- DATASET CONTENT -
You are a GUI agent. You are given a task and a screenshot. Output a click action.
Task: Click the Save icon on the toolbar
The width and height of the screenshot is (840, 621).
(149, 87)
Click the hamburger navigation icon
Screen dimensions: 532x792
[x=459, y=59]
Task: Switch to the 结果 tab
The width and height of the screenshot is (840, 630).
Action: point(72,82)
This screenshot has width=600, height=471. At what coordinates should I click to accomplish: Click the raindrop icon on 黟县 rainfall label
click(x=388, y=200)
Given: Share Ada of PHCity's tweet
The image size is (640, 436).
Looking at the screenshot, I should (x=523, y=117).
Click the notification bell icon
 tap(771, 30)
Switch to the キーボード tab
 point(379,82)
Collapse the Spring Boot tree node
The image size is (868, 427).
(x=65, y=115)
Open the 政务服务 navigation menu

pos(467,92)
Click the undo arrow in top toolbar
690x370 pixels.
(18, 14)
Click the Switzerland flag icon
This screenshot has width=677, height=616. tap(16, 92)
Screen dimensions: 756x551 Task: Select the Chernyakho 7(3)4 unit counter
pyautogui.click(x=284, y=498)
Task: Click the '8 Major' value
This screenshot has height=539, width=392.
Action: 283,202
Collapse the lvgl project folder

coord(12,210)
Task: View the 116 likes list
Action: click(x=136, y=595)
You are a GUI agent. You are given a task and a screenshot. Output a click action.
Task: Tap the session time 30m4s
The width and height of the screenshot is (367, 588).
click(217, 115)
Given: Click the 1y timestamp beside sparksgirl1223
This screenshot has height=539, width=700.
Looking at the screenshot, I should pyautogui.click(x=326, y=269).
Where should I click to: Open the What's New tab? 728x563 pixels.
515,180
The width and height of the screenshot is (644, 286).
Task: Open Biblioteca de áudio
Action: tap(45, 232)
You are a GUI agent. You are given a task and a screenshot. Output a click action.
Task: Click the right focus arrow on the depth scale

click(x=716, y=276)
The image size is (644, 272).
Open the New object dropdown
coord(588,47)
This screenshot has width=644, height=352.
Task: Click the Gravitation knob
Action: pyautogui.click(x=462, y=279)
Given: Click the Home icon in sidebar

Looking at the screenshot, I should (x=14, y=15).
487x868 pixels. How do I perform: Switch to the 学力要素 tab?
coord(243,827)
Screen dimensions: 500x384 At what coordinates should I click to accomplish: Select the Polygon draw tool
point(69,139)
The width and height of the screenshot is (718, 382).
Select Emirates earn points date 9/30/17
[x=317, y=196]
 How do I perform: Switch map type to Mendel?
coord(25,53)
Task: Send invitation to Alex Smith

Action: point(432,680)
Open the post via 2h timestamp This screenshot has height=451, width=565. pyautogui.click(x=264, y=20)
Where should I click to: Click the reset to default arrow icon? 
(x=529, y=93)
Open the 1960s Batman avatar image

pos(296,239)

- WORK INSTRUCTIONS -
Copy the listing above out again in its entirety, exactly as written.

- ANSWER FOR THE TASK -
You are a GUI agent. You are given a task and a screenshot. Output a click action.
Task: Click the Save icon on the toolbar
The width and height of the screenshot is (840, 621).
(149, 87)
Click the hamburger navigation icon
Screen dimensions: 532x792
[x=459, y=59]
Task: Switch to the 结果 tab
The width and height of the screenshot is (840, 630).
Action: point(72,82)
This screenshot has width=600, height=471. At what coordinates should I click to accomplish: Click the raindrop icon on 黟县 rainfall label
click(x=388, y=200)
Given: Share Ada of PHCity's tweet
The image size is (640, 436).
Looking at the screenshot, I should (x=523, y=117).
Click the notification bell icon
 tap(771, 30)
Switch to the キーボード tab
 point(379,82)
Collapse the Spring Boot tree node
The image size is (868, 427).
(x=65, y=115)
Open the 政务服务 navigation menu

pos(467,92)
Click the undo arrow in top toolbar
690x370 pixels.
(18, 14)
Click the Switzerland flag icon
This screenshot has width=677, height=616. tap(16, 92)
Screen dimensions: 756x551 Task: Select the Chernyakho 7(3)4 unit counter
pyautogui.click(x=284, y=498)
Task: Click the '8 Major' value
This screenshot has height=539, width=392.
Action: 283,202
Collapse the lvgl project folder

coord(12,210)
Task: View the 116 likes list
Action: click(x=136, y=595)
You are a GUI agent. You are given a task and a screenshot. Output a click action.
Task: Tap the session time 30m4s
The width and height of the screenshot is (367, 588).
click(217, 115)
Given: Click the 1y timestamp beside sparksgirl1223
This screenshot has height=539, width=700.
Looking at the screenshot, I should pyautogui.click(x=326, y=269).
Where should I click to: Open the What's New tab? 728x563 pixels.
515,180
The width and height of the screenshot is (644, 286).
Task: Open Biblioteca de áudio
Action: tap(45, 232)
You are a GUI agent. You are given a task and a screenshot. Output a click action.
Task: Click the right focus arrow on the depth scale

click(x=716, y=276)
The image size is (644, 272).
Open the New object dropdown
coord(588,47)
This screenshot has width=644, height=352.
Task: Click the Gravitation knob
Action: pyautogui.click(x=462, y=279)
Given: Click the Home icon in sidebar

Looking at the screenshot, I should (x=14, y=15).
487x868 pixels. How do I perform: Switch to the 学力要素 tab?
coord(243,827)
Screen dimensions: 500x384 At what coordinates should I click to accomplish: Select the Polygon draw tool
point(69,139)
The width and height of the screenshot is (718, 382).
Select Emirates earn points date 9/30/17
[x=317, y=196]
 How do I perform: Switch map type to Mendel?
coord(25,53)
Task: Send invitation to Alex Smith

Action: point(432,680)
Open the post via 2h timestamp This screenshot has height=451, width=565. pyautogui.click(x=264, y=20)
Where should I click to: Click the reset to default arrow icon? 
(x=529, y=93)
Open the 1960s Batman avatar image

pos(296,239)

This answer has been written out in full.